In July, however, the government became concerned about the risk of an overly severe credit crunch and encouraged banks to resume lending to healthy companies. In September, bank lending grew at a 17 per cent annual rate, compared with declines in the early summer and a growth rate of 7 per cent during August. The administrative measures announced in May also encouraged further growth of China’s informal lending market, fuelled by private companies desperate for credit. There are no precise measures for the size of this market but Chinese economists say in some cities it is larger than the formal banking system.

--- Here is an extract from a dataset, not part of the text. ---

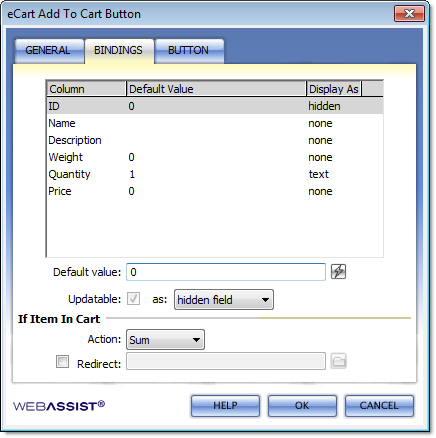This screenshot has width=436, height=438.
Task: Select the Price column row
Action: click(215, 191)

There have been large outflows of bank deposits to this market in recent months because of the large negative interest rate spread that now exists on bank deposits. The Chinese government has not announced measures to suppress the underground lending market but it must be aware of its growth because this phenomenon is diverting funds from the state banks and undermining attempts to control lending. The decision to raise interest rates suggests the government finally recognizes the need to change the cost of capital, not just fine-tune access to lending through controls. If China is to reduce the growth rate of credit and investment through market measures, there will have to be further interest rate increases in the New Year. The fact last month’s increase was only 27 points confirms continuing official caution about the use of market prices rather than administrative guidance to control credit. But the fact rates were raised at all indicates the rapid evolution of official debate and the growing influence of the central bank. If this trend continues, it would not be difficult to imagine the central bank raising interest rates another 100-200 basis points next year and ushering in a more flexible exchange rate policy.

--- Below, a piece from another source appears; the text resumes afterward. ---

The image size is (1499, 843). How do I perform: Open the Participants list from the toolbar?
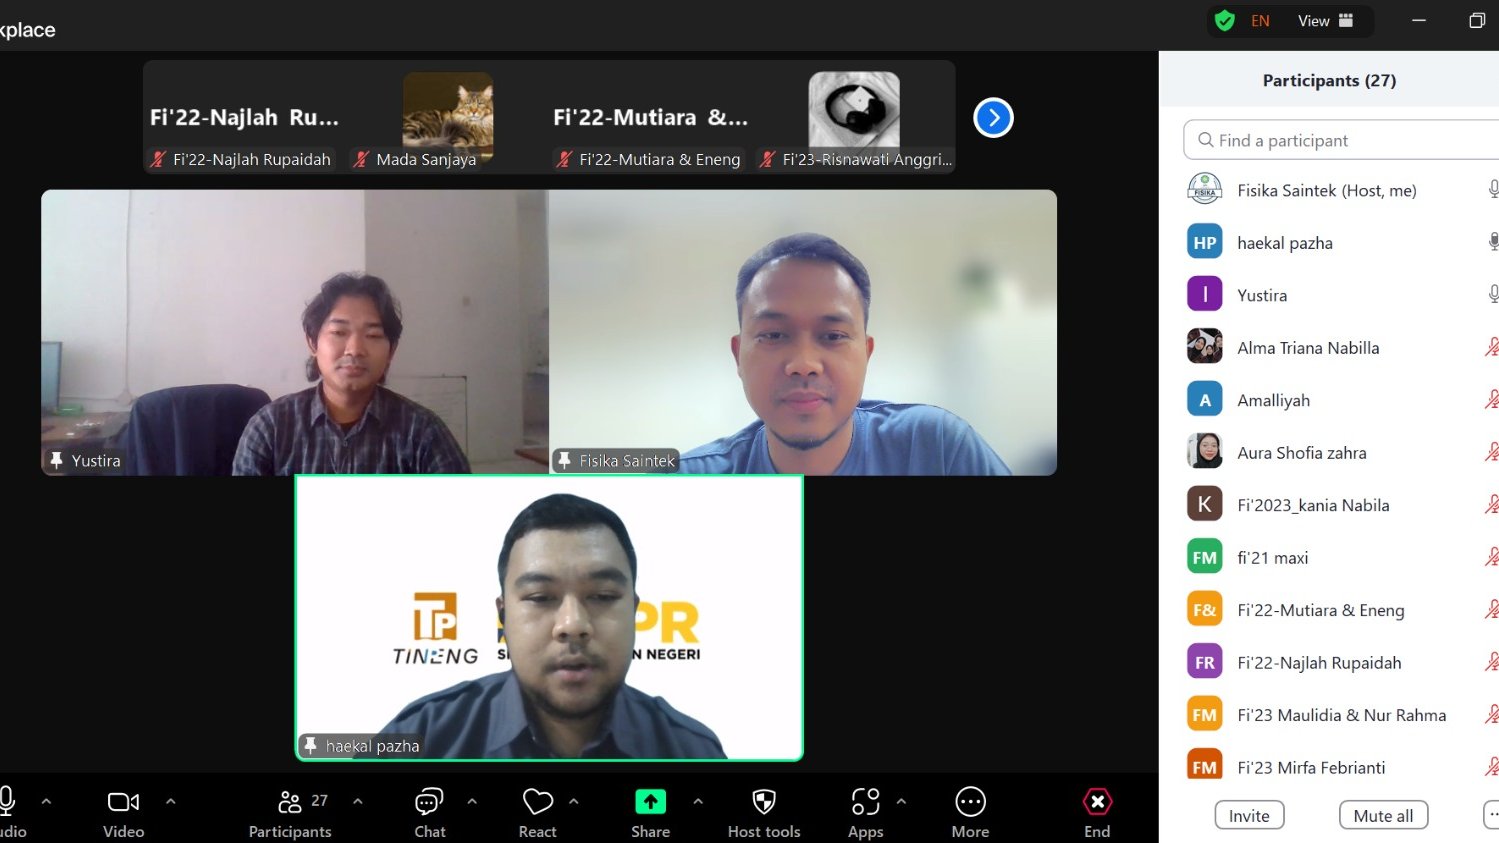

Ultimately, China will have a true market economy for money and capital, not just physical assets. The creation of such a marketplace will promote a higher growth rate over the long term by encouraging a more efficient allocation of capital and intelligent pricing of financial assets. It could also give a big boost to consumption in 12-18 months by finally triggering the exchange rate adjustment warranted by China’s burgeoning capital inflows.